Somut olayda davacının iş sözleşmesi işyeri dışında işlenen suçlar sebebiyle 30 günü aşan süreyle tutuklu kalması üzerine işverence toplu iş sözleşmesinin 36. maddesine göre feshedilmiştir. Sözü edilen hükümde tutukluluk süresinin 30 günü aşması halinde iş sözleşmesinin münfesih sayılacağı hükme bağlanmıştır. İşyeri ile ilgisi olmayan ve işyeri dışında işlenen suçlardan dolayı tutuklulukta geçen süreye bağlı olarak gerçekleştirilen fesih 4857 sayılı İş Kanununun 25/IV. maddesine uygun olup 1475 sayılı yasanın 1. bendi uyarınca davacı işçi kıdem tazminatına hak
kazanır. Mahkemece isteğin kabulü gerekirken yazılı şekilde talebin reddi hatalı olup kararın bu yönden bozulması gerekmiştir.
SONUÇ: Temyiz olunan kararın yukarıda yazılı sebepten BOZULMASINA,peşin alınan temyiz harcının istek halinde ilgiliye iadesine, 02.05.2011 gününde oybirliğiyle karar verildi.

2 Kasım

Gözaltına alınma ve tutuklamada iş akdinin haklı veya geçerli nedenlerle feshi

  
4857 sayılı İş Kanunun , m.25/IV. bentte yer alan, işçinin gözaltına alınma ve tutuklanma nedeniyle işe devamsızlığı, işveren uygulamasında haklı fesih nedeni oluşturmaktadır.
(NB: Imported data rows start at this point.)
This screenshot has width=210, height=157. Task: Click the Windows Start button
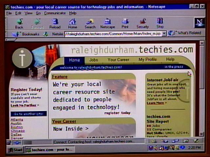pyautogui.click(x=15, y=150)
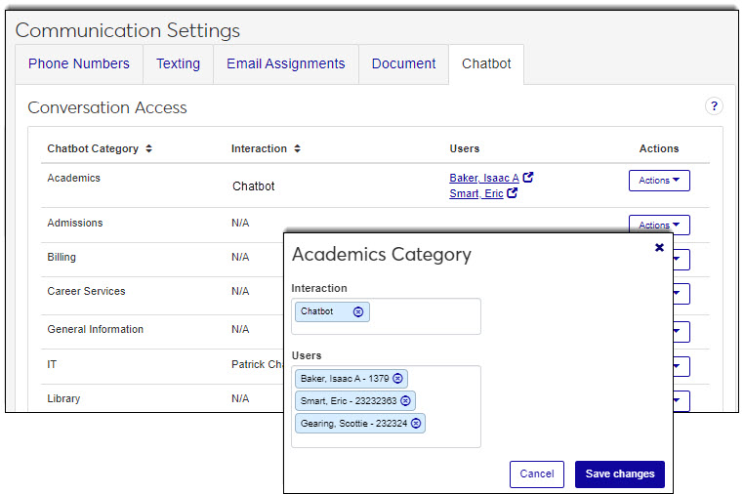
Task: Close the Academics Category dialog
Action: (659, 248)
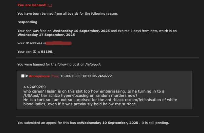Select ban ID number 91190
The width and height of the screenshot is (204, 133).
pos(46,52)
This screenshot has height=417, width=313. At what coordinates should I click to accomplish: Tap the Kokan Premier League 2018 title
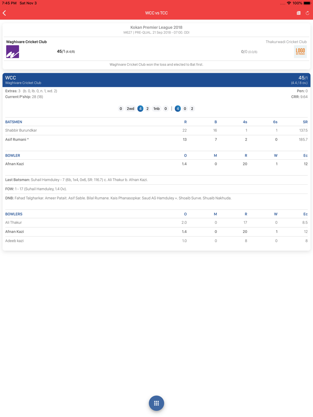coord(157,27)
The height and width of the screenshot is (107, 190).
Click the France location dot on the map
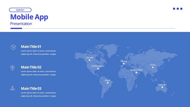click(x=124, y=64)
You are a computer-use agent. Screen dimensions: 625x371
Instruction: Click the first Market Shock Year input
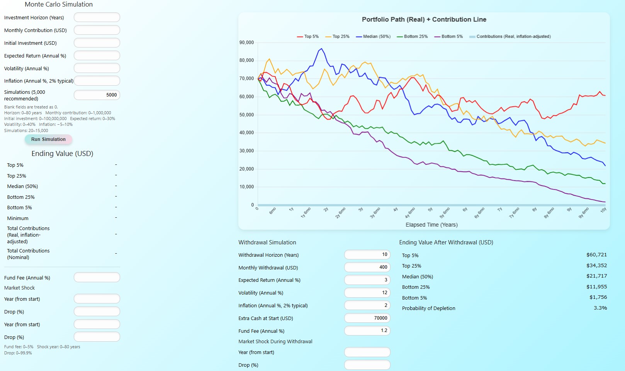click(x=97, y=299)
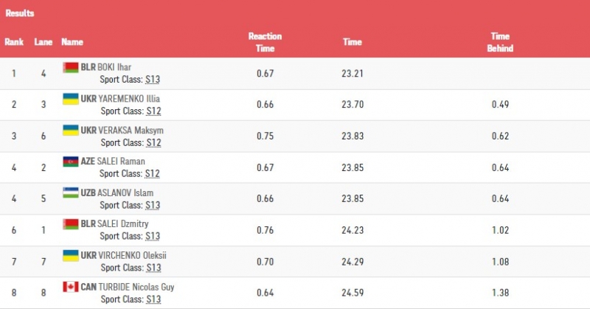
Task: Select the S12 sport class under VERAKSA Maksym
Action: coord(153,143)
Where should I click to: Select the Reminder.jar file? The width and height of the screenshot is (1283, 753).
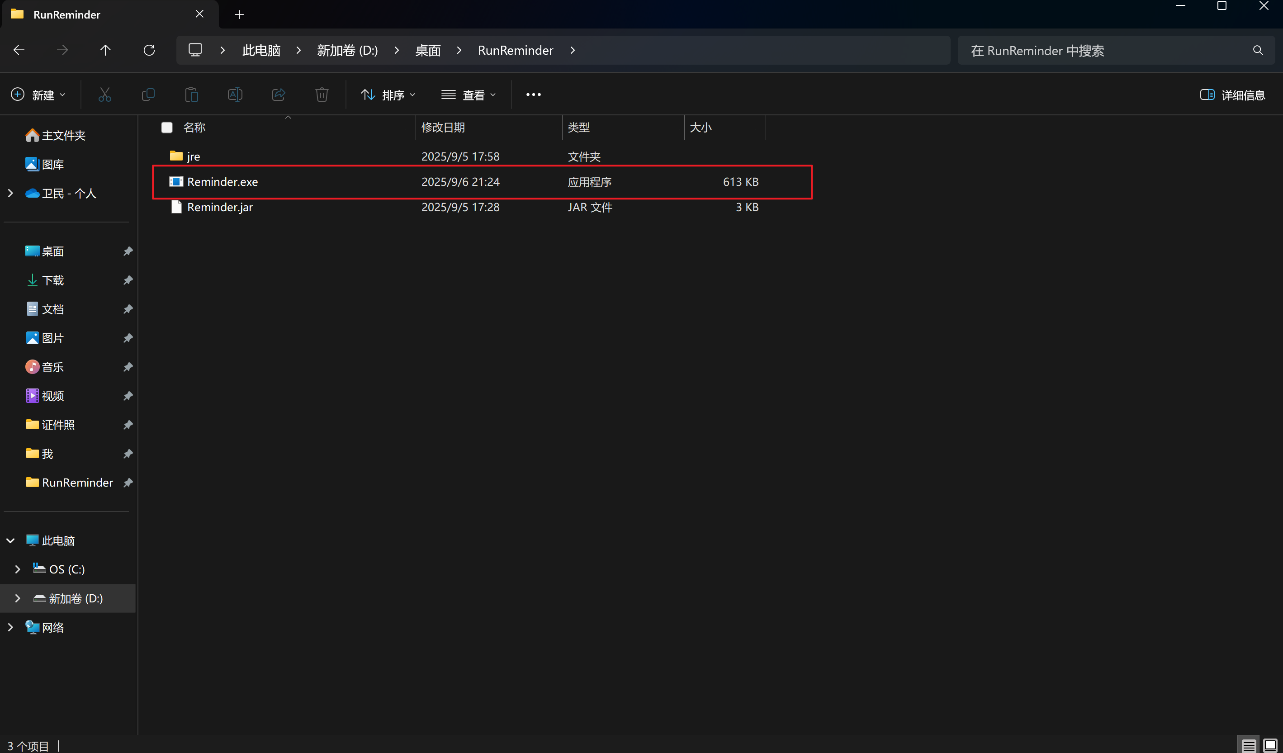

Bu hüküm uyarınca işçinin gözaltına alınması veya tutuklanması halinde devamsızlığın 17’nci maddedeki bildirim süresini aşması haklı fesih nedenidir. Sözkonusu m.25 hükümleri, belirsiz süreli ve belirli süreli iş sözleşmelerine de uygulanmaktadır. Bu nedenle çalışma, ister belirsiz ister belirli süreli iş sözleşmesiyle düzenlenmiş olsun, İş Kanunu madde 25/IV’teki bu hükme göre, iş sözleşmeleri, 4857 s. İş Kanunu madde 17 hükmünde belirlenen ihbar sürelerine göre,işçinin tutuklandığı günden itibaren 14, 28, 42 ve 56 gün sonra sonra, feshedilebilecektir.Bu süreler, asgari olup bireysel ve toplu iş sözleşmeleriyle artırılabilmektedir. Bu durumda “işçinin gözaltına alınması veya tutuklanması halinde devamsızlığın 17’nci maddedeki bildirim süresini aşması haklı fesih” sürelerin de aynı oranda arttığı şüphesizdir.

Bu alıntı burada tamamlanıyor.